Question
Magic Production Company (MPC) is considering a recapitalisation plan that would convert MPC from its current all-equity capital structure to one including some financial leverage.
Magic Production Company (MPC) is considering a recapitalisation plan that would convert MPC from its current all-equity capital structure to one including some financial leverage. MPC now has 6 million ordinary shares outstanding, which are selling for $50.00 each. Currently, MPC shareholders have a required return of 15%. The expected earnings before interest and taxes (EBIT) of MPC is $45,000,000 per year for the foreseeable future.

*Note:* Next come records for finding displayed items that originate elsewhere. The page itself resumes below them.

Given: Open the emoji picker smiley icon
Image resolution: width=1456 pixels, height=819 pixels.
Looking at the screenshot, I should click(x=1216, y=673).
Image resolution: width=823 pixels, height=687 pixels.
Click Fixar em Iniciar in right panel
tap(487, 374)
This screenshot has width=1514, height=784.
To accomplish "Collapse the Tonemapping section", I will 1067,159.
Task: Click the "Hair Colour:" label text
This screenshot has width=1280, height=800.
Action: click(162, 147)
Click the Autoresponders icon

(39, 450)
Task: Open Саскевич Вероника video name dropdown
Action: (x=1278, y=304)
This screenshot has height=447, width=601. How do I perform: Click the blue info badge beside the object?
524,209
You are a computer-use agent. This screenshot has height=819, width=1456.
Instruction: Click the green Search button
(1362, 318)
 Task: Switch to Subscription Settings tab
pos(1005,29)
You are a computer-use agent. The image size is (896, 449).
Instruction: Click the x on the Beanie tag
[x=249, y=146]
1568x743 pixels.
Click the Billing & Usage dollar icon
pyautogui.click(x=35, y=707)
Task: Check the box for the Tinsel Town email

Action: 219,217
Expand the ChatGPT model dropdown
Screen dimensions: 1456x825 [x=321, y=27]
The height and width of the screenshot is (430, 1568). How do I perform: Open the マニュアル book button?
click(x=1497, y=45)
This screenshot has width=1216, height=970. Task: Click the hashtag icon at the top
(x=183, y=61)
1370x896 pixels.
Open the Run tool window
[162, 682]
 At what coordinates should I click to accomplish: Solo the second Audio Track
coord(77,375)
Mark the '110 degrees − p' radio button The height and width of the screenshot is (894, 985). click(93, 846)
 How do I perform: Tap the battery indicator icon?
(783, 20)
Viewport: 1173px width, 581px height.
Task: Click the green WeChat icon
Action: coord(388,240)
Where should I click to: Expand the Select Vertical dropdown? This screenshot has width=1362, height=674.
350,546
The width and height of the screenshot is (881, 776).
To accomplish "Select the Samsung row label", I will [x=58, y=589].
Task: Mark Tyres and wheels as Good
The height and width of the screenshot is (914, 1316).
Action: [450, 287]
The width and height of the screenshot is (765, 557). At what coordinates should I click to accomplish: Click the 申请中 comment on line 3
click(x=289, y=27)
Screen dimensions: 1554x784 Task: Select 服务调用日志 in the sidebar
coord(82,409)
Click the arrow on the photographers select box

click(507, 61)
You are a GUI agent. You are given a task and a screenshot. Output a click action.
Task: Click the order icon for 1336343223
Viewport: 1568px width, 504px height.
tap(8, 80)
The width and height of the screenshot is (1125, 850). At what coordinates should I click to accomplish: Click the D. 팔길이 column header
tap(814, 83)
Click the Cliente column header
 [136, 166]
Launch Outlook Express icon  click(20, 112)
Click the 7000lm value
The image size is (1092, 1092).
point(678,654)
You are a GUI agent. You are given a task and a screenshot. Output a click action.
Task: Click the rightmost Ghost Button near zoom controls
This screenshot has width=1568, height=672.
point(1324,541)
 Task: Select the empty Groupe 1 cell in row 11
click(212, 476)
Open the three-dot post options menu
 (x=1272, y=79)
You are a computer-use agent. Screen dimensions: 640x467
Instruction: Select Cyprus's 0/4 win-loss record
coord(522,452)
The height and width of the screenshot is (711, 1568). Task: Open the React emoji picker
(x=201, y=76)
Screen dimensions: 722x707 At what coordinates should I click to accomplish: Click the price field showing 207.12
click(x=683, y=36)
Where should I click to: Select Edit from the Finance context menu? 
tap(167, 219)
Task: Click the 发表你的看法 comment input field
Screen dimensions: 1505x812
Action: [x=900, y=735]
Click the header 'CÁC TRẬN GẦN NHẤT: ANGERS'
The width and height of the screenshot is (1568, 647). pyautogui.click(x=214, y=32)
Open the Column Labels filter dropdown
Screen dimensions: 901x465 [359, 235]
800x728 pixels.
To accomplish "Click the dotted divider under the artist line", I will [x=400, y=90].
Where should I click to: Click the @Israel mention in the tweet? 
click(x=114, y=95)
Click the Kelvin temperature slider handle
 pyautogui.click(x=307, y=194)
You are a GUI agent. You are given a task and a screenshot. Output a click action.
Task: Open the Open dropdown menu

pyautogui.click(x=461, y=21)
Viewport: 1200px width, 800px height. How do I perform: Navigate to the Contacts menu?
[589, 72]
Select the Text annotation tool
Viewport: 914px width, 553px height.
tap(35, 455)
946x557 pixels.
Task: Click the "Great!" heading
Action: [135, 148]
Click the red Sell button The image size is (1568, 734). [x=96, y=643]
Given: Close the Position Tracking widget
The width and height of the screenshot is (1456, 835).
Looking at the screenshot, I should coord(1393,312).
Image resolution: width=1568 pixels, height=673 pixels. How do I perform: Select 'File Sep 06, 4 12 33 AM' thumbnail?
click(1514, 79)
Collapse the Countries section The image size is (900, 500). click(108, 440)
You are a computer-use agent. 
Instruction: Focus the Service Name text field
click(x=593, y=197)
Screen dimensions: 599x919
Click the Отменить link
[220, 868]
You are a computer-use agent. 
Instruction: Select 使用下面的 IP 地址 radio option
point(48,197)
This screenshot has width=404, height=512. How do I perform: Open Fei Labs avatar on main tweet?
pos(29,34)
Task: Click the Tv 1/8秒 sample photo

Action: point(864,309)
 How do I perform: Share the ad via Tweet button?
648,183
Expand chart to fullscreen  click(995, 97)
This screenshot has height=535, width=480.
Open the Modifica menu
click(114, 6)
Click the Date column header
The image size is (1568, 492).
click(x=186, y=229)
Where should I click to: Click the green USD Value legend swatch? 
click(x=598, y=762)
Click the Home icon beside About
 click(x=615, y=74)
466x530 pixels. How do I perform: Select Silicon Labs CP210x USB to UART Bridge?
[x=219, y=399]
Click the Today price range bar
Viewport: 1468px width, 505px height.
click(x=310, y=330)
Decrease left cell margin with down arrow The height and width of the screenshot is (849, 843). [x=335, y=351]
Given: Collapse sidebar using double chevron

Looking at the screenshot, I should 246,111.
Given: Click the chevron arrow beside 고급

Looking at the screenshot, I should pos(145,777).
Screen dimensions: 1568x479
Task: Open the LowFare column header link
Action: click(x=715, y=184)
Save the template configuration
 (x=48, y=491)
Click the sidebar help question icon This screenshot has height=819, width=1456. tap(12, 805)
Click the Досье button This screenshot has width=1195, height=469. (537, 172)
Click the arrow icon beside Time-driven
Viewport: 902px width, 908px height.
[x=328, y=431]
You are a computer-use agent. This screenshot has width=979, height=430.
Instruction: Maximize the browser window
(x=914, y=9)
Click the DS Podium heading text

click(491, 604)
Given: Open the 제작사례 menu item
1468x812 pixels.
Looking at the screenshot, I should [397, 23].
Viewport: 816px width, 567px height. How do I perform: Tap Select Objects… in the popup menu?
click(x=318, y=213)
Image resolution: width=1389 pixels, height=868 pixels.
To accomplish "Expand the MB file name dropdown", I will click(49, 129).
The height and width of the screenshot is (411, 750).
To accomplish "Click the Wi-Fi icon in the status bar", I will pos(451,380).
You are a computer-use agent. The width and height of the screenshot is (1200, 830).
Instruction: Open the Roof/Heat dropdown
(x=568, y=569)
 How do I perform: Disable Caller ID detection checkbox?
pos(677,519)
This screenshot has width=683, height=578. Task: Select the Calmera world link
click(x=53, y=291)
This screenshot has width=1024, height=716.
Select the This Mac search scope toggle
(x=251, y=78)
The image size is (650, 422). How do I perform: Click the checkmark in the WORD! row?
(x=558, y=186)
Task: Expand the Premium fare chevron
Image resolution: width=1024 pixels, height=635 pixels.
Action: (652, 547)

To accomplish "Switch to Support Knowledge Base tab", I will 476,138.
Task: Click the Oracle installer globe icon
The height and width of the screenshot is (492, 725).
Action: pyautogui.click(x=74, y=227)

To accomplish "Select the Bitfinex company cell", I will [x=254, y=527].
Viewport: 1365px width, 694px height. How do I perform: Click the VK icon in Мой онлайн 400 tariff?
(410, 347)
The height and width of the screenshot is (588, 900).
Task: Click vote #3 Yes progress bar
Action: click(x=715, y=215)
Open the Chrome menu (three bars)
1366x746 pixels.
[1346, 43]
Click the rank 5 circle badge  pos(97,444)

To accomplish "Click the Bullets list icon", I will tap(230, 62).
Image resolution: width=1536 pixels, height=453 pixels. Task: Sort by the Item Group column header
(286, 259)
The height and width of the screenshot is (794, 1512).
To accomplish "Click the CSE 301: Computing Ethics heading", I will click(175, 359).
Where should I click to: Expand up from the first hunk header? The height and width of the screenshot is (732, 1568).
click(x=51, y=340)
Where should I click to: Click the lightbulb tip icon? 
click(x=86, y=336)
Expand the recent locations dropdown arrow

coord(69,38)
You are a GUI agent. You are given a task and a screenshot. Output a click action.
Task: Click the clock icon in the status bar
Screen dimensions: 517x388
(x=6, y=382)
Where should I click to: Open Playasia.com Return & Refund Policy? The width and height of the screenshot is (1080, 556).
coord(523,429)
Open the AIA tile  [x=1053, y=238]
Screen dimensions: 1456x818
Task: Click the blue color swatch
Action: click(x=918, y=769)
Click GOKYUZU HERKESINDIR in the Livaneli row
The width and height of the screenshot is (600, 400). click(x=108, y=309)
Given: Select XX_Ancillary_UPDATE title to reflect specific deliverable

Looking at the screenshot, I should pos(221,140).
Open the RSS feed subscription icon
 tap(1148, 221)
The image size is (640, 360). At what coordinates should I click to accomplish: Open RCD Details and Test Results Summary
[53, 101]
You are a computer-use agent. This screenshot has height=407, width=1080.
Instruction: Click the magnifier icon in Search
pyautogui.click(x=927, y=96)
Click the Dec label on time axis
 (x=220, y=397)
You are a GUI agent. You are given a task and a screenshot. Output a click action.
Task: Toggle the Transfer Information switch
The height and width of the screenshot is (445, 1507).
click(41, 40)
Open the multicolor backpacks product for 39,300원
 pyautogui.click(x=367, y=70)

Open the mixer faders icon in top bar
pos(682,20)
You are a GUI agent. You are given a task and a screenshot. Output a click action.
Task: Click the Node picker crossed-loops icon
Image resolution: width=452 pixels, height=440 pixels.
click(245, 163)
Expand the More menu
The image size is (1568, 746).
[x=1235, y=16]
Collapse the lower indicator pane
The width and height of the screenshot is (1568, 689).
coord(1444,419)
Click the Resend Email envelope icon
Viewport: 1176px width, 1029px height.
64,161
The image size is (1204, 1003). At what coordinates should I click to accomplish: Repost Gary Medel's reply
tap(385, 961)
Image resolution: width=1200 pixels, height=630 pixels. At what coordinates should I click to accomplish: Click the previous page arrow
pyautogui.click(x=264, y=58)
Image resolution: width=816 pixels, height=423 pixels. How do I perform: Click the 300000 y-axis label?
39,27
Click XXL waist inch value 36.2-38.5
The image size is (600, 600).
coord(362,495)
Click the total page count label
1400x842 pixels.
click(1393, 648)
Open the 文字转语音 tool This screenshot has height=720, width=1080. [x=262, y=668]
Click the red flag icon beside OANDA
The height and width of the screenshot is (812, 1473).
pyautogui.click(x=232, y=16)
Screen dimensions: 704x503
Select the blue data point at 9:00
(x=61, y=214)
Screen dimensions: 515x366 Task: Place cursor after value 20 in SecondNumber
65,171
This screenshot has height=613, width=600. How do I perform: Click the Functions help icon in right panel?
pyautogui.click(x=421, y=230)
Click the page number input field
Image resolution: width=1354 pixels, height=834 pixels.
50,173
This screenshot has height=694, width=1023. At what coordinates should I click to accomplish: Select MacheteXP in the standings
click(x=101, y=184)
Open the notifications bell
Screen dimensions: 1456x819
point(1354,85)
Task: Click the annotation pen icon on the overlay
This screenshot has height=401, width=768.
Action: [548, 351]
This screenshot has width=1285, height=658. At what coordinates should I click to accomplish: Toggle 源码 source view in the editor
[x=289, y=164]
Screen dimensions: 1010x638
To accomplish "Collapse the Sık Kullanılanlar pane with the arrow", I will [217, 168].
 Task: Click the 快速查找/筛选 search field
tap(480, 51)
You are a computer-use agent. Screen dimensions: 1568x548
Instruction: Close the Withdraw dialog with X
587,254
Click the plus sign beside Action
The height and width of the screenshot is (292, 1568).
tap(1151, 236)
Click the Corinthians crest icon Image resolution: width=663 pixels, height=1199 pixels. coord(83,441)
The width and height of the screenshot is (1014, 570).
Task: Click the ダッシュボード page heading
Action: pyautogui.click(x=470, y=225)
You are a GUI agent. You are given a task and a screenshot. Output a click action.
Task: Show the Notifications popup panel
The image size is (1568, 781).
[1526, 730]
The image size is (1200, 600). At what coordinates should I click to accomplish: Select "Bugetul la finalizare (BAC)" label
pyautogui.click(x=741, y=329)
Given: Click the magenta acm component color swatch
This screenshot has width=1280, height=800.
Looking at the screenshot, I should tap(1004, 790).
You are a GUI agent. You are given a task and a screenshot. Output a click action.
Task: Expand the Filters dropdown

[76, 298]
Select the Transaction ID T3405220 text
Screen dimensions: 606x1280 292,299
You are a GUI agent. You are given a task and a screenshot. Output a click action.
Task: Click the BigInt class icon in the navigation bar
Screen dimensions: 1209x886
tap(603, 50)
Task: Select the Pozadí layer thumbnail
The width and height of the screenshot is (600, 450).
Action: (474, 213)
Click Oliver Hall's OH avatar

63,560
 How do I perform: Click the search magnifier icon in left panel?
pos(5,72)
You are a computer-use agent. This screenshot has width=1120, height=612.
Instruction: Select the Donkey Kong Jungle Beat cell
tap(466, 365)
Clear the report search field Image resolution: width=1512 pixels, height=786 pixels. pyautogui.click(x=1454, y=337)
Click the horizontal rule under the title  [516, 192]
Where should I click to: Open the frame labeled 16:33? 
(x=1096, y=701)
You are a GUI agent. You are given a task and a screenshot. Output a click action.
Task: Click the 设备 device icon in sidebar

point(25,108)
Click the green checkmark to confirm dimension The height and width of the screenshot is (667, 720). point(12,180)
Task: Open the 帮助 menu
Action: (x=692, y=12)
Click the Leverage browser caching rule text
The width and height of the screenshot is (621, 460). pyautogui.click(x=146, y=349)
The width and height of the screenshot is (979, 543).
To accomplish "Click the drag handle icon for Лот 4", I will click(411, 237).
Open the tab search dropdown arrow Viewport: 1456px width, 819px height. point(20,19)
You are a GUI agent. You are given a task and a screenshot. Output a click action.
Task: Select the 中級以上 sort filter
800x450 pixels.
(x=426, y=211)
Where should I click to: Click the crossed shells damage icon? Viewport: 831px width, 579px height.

The recapitalisation proposal is to issue $100,000,000 worth of long-term debt at an interest rate of 7.5 per cent and use the proceeds to repurchase as many shares as possible at a price of $50.00 per share. Assume there are no market frictions such as corporate or personal income taxes.
a. Calculate the number of shares outstanding and the debt-to-equity ratio for MPC if the proposed recapitalisation is adopted.
b. Calculate the expected earnings per share (EPS) and the expected return on equity (ROE) for MPC shareholders under the proposed mixed debt/equity capital structure. How does it compare to the EPS and ROE under the current capital structure?
c. Calculate the break-even level of EBIT where earnings per share for MPC shareholders are the same under the current and proposed capital structures.
For the next question assume Magic Production Company (MPC) is subject to a 40% corporate income tax rate.
How does financial leverage increase the value of MPC in the presence of corporate income taxes? Explain.